Problem to solve: Of the lines in the data below, write out exactly those from the one holding "[Twitter] (180, 2244)" through the one holding "Muy Interesante (27, 453)", both included.

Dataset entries
──────

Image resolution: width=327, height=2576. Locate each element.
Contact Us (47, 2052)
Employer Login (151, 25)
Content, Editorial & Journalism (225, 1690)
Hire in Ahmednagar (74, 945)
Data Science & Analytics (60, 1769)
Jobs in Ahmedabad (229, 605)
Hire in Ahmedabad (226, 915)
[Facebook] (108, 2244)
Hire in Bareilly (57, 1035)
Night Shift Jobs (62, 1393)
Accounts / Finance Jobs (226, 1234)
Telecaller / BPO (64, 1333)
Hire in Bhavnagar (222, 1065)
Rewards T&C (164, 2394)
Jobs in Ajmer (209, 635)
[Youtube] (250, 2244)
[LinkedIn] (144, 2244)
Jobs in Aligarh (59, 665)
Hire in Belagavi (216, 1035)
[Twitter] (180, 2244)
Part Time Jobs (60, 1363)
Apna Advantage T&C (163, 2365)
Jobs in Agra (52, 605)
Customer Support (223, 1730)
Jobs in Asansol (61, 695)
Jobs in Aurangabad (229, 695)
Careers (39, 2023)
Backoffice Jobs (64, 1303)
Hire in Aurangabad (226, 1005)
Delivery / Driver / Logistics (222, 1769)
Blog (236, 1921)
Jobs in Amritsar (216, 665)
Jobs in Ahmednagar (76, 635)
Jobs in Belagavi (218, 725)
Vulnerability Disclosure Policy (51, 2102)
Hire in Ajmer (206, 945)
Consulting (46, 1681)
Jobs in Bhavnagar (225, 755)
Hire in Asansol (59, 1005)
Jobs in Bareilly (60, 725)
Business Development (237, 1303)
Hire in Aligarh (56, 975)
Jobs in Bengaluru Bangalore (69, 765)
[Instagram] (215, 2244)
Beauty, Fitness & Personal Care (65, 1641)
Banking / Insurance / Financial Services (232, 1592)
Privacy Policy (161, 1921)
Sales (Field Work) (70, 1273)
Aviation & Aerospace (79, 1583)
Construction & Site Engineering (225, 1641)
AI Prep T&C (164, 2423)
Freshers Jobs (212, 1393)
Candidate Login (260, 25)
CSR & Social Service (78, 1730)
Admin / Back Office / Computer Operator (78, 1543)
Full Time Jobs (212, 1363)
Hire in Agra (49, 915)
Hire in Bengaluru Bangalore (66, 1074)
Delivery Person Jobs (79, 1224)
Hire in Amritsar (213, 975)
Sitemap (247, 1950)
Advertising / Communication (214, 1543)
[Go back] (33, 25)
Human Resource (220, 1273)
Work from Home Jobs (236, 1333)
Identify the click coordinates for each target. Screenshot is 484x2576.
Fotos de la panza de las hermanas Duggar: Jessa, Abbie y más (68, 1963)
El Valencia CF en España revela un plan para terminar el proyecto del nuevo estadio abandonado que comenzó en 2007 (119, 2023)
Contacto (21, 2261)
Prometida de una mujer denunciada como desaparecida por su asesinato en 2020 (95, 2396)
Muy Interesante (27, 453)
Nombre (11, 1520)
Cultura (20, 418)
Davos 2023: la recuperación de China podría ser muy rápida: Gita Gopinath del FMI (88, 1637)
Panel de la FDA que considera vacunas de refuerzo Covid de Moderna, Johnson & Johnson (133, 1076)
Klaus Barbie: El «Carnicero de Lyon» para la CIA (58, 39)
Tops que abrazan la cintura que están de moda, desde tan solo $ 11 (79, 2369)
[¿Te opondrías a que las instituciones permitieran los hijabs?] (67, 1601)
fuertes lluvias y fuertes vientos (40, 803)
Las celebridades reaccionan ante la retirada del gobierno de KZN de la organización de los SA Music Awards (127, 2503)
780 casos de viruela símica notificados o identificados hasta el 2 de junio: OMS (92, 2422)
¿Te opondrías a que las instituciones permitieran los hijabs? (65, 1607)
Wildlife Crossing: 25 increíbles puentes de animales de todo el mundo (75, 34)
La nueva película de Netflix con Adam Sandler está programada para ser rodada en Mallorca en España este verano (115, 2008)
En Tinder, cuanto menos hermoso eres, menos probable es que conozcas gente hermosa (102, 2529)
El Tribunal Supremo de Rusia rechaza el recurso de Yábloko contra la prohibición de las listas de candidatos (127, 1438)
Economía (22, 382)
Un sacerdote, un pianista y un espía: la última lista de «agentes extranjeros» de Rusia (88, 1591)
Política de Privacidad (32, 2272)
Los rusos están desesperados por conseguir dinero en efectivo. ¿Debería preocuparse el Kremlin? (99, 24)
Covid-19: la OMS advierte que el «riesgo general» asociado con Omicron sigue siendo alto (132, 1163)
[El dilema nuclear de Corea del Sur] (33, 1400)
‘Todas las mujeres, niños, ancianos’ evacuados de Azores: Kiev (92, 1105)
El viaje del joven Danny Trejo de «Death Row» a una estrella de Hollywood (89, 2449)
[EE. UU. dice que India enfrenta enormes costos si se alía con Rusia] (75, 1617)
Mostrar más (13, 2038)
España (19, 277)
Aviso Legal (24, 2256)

──────

Answer to the problem:
[Twitter] (180, 2244)
Part Time Jobs (60, 1363)
Apna Advantage T&C (163, 2365)
Jobs in Agra (52, 605)
Customer Support (223, 1730)
Jobs in Asansol (61, 695)
Jobs in Aurangabad (229, 695)
Careers (39, 2023)
Backoffice Jobs (64, 1303)
Hire in Aurangabad (226, 1005)
Delivery / Driver / Logistics (222, 1769)
Blog (236, 1921)
Jobs in Amritsar (216, 665)
Jobs in Ahmednagar (76, 635)
Jobs in Belagavi (218, 725)
Vulnerability Disclosure Policy (51, 2102)
Hire in Ajmer (206, 945)
Consulting (46, 1681)
Jobs in Bhavnagar (225, 755)
Hire in Asansol (59, 1005)
Jobs in Bareilly (60, 725)
Business Development (237, 1303)
Hire in Aligarh (56, 975)
Jobs in Bengaluru Bangalore (69, 765)
[Instagram] (215, 2244)
Beauty, Fitness & Personal Care (65, 1641)
Banking / Insurance / Financial Services (232, 1592)
Privacy Policy (161, 1921)
Sales (Field Work) (70, 1273)
Aviation & Aerospace (79, 1583)
Construction & Site Engineering (225, 1641)
AI Prep T&C (164, 2423)
Freshers Jobs (212, 1393)
Candidate Login (260, 25)
CSR & Social Service (78, 1730)
Admin / Back Office / Computer Operator (78, 1543)
Full Time Jobs (212, 1363)
Hire in Agra (49, 915)
Hire in Bengaluru Bangalore (66, 1074)
Delivery Person Jobs (79, 1224)
Hire in Amritsar (213, 975)
Sitemap (247, 1950)
Advertising / Communication (214, 1543)
[Go back] (33, 25)
Human Resource (220, 1273)
Work from Home Jobs (236, 1333)
Identify the click coordinates for each target. Screenshot is 484x2576.
Fotos de la panza de las hermanas Duggar: Jessa, Abbie y más (68, 1963)
El Valencia CF en España revela un plan para terminar el proyecto del nuevo estadio abandonado que comenzó en 2007 (119, 2023)
Contacto (21, 2261)
Prometida de una mujer denunciada como desaparecida por su asesinato en 2020 (95, 2396)
Muy Interesante (27, 453)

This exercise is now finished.